(Data shown begins)

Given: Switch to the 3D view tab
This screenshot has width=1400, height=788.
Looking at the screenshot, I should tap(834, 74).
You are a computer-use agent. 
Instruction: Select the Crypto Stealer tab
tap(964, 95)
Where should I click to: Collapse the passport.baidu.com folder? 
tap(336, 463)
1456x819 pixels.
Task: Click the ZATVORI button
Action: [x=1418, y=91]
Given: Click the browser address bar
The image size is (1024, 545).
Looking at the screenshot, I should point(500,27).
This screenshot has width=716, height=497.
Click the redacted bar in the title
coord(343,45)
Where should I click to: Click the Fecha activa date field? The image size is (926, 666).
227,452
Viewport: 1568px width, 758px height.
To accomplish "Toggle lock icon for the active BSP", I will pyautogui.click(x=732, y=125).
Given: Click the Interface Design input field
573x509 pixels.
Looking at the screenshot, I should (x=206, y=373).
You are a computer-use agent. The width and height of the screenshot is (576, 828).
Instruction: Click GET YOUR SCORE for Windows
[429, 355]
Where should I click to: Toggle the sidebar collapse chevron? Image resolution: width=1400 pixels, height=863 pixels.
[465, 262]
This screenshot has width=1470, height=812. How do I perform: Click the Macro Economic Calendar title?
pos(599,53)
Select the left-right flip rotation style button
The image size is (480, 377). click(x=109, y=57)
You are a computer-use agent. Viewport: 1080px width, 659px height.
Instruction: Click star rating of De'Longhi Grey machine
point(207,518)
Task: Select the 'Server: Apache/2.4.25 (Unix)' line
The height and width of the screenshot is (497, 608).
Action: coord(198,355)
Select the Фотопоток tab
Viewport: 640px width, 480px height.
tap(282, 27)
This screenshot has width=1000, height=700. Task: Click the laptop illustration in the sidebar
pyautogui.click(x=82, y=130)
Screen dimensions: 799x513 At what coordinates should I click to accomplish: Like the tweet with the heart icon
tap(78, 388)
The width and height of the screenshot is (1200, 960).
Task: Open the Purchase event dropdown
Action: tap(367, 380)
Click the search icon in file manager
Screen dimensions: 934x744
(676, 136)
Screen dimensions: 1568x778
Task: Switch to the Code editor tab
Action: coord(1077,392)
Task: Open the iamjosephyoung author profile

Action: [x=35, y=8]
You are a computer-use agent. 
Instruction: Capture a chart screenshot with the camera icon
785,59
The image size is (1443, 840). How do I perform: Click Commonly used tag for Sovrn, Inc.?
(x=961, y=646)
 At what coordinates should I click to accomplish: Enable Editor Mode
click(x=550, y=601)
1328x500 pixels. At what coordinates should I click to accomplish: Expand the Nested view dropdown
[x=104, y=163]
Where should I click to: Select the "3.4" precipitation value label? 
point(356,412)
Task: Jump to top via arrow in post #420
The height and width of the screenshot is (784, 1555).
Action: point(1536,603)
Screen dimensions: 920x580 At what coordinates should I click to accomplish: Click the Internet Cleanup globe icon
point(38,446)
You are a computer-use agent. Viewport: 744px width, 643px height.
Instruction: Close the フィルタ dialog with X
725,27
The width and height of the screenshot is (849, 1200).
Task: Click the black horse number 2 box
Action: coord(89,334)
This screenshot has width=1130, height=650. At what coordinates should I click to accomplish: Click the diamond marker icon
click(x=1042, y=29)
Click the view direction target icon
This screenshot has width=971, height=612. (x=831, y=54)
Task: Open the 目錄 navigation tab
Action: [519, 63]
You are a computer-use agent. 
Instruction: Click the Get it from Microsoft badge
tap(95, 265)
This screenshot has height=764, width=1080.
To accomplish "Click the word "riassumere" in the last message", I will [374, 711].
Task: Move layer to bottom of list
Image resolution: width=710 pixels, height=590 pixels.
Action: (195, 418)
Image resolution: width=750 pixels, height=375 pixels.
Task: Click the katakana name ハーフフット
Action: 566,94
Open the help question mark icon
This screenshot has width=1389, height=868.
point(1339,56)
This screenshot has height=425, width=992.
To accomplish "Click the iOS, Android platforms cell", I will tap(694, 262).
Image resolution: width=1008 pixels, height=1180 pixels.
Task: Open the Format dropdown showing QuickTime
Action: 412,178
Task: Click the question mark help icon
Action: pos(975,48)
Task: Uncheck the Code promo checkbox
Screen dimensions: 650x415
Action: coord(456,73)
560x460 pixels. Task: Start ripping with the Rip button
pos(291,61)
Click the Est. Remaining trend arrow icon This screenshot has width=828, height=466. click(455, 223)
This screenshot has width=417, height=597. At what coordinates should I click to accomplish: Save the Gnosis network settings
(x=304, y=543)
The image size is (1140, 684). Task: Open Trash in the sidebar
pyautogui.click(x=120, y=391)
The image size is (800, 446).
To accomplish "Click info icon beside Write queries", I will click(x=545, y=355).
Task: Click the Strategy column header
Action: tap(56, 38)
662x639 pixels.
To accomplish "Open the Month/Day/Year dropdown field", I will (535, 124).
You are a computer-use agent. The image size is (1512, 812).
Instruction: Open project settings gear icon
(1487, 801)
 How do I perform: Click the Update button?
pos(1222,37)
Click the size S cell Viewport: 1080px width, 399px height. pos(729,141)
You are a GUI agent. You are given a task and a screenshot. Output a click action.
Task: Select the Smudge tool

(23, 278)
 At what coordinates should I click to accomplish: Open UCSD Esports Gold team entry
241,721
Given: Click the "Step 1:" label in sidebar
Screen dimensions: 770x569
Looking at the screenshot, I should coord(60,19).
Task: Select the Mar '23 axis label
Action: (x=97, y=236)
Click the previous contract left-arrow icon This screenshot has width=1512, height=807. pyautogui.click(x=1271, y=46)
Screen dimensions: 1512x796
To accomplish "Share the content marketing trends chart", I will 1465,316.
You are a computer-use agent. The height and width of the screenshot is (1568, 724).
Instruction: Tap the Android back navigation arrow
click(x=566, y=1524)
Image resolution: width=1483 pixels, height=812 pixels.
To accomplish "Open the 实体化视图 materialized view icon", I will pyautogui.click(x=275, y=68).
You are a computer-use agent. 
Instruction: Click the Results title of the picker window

(Data shown ends)

Please make the answer a complete, exact reproduction of the records.

**Written reply:**
Given: Switch to the 3D view tab
This screenshot has width=1400, height=788.
Looking at the screenshot, I should tap(834, 74).
You are a computer-use agent. 
Instruction: Select the Crypto Stealer tab
tap(964, 95)
Where should I click to: Collapse the passport.baidu.com folder? 
tap(336, 463)
1456x819 pixels.
Task: Click the ZATVORI button
Action: [x=1418, y=91]
Given: Click the browser address bar
The image size is (1024, 545).
Looking at the screenshot, I should point(500,27).
This screenshot has width=716, height=497.
Click the redacted bar in the title
coord(343,45)
Where should I click to: Click the Fecha activa date field? The image size is (926, 666).
227,452
Viewport: 1568px width, 758px height.
To accomplish "Toggle lock icon for the active BSP", I will pyautogui.click(x=732, y=125).
Given: Click the Interface Design input field
573x509 pixels.
Looking at the screenshot, I should (x=206, y=373).
You are a computer-use agent. The width and height of the screenshot is (576, 828).
Instruction: Click GET YOUR SCORE for Windows
[429, 355]
Where should I click to: Toggle the sidebar collapse chevron? Image resolution: width=1400 pixels, height=863 pixels.
[465, 262]
This screenshot has width=1470, height=812. How do I perform: Click the Macro Economic Calendar title?
pos(599,53)
Select the left-right flip rotation style button
The image size is (480, 377). click(x=109, y=57)
You are a computer-use agent. Viewport: 1080px width, 659px height.
Instruction: Click star rating of De'Longhi Grey machine
point(207,518)
Task: Select the 'Server: Apache/2.4.25 (Unix)' line
The height and width of the screenshot is (497, 608).
Action: coord(198,355)
Select the Фотопоток tab
Viewport: 640px width, 480px height.
tap(282, 27)
This screenshot has width=1000, height=700. Task: Click the laptop illustration in the sidebar
pyautogui.click(x=82, y=130)
Screen dimensions: 799x513 At what coordinates should I click to accomplish: Like the tweet with the heart icon
tap(78, 388)
The width and height of the screenshot is (1200, 960).
Task: Open the Purchase event dropdown
Action: tap(367, 380)
Click the search icon in file manager
Screen dimensions: 934x744
(676, 136)
Screen dimensions: 1568x778
Task: Switch to the Code editor tab
Action: coord(1077,392)
Task: Open the iamjosephyoung author profile

Action: [x=35, y=8]
You are a computer-use agent. 
Instruction: Capture a chart screenshot with the camera icon
785,59
The image size is (1443, 840). How do I perform: Click Commonly used tag for Sovrn, Inc.?
(x=961, y=646)
 At what coordinates should I click to accomplish: Enable Editor Mode
click(x=550, y=601)
1328x500 pixels. At what coordinates should I click to accomplish: Expand the Nested view dropdown
[x=104, y=163]
Where should I click to: Select the "3.4" precipitation value label? 
point(356,412)
Task: Jump to top via arrow in post #420
The height and width of the screenshot is (784, 1555).
Action: point(1536,603)
Screen dimensions: 920x580 At what coordinates should I click to accomplish: Click the Internet Cleanup globe icon
point(38,446)
You are a computer-use agent. Viewport: 744px width, 643px height.
Instruction: Close the フィルタ dialog with X
725,27
The width and height of the screenshot is (849, 1200).
Task: Click the black horse number 2 box
Action: coord(89,334)
This screenshot has width=1130, height=650. At what coordinates should I click to accomplish: Click the diamond marker icon
click(x=1042, y=29)
Click the view direction target icon
This screenshot has width=971, height=612. (x=831, y=54)
Task: Open the 目錄 navigation tab
Action: [519, 63]
You are a computer-use agent. 
Instruction: Click the Get it from Microsoft badge
tap(95, 265)
This screenshot has height=764, width=1080.
To accomplish "Click the word "riassumere" in the last message", I will [374, 711].
Task: Move layer to bottom of list
Image resolution: width=710 pixels, height=590 pixels.
Action: (195, 418)
Image resolution: width=750 pixels, height=375 pixels.
Task: Click the katakana name ハーフフット
Action: 566,94
Open the help question mark icon
This screenshot has width=1389, height=868.
point(1339,56)
This screenshot has height=425, width=992.
To accomplish "Click the iOS, Android platforms cell", I will tap(694, 262).
Image resolution: width=1008 pixels, height=1180 pixels.
Task: Open the Format dropdown showing QuickTime
Action: 412,178
Task: Click the question mark help icon
Action: pos(975,48)
Task: Uncheck the Code promo checkbox
Screen dimensions: 650x415
Action: coord(456,73)
560x460 pixels. Task: Start ripping with the Rip button
pos(291,61)
Click the Est. Remaining trend arrow icon This screenshot has width=828, height=466. click(455, 223)
This screenshot has width=417, height=597. At what coordinates should I click to accomplish: Save the Gnosis network settings
(x=304, y=543)
The image size is (1140, 684). Task: Open Trash in the sidebar
pyautogui.click(x=120, y=391)
The image size is (800, 446).
To accomplish "Click info icon beside Write queries", I will click(x=545, y=355).
Task: Click the Strategy column header
Action: tap(56, 38)
662x639 pixels.
To accomplish "Open the Month/Day/Year dropdown field", I will (535, 124).
You are a computer-use agent. The image size is (1512, 812).
Instruction: Open project settings gear icon
(1487, 801)
 How do I perform: Click the Update button?
pos(1222,37)
Click the size S cell Viewport: 1080px width, 399px height. pos(729,141)
You are a GUI agent. You are given a task and a screenshot. Output a click action.
Task: Select the Smudge tool

(23, 278)
 At what coordinates should I click to accomplish: Open UCSD Esports Gold team entry
241,721
Given: Click the "Step 1:" label in sidebar
Screen dimensions: 770x569
Looking at the screenshot, I should coord(60,19).
Task: Select the Mar '23 axis label
Action: (x=97, y=236)
Click the previous contract left-arrow icon This screenshot has width=1512, height=807. pyautogui.click(x=1271, y=46)
Screen dimensions: 1512x796
To accomplish "Share the content marketing trends chart", I will 1465,316.
You are a computer-use agent. The height and width of the screenshot is (1568, 724).
Instruction: Tap the Android back navigation arrow
click(x=566, y=1524)
Image resolution: width=1483 pixels, height=812 pixels.
To accomplish "Open the 实体化视图 materialized view icon", I will pyautogui.click(x=275, y=68).
You are a computer-use agent. 
Instruction: Click the Results title of the picker window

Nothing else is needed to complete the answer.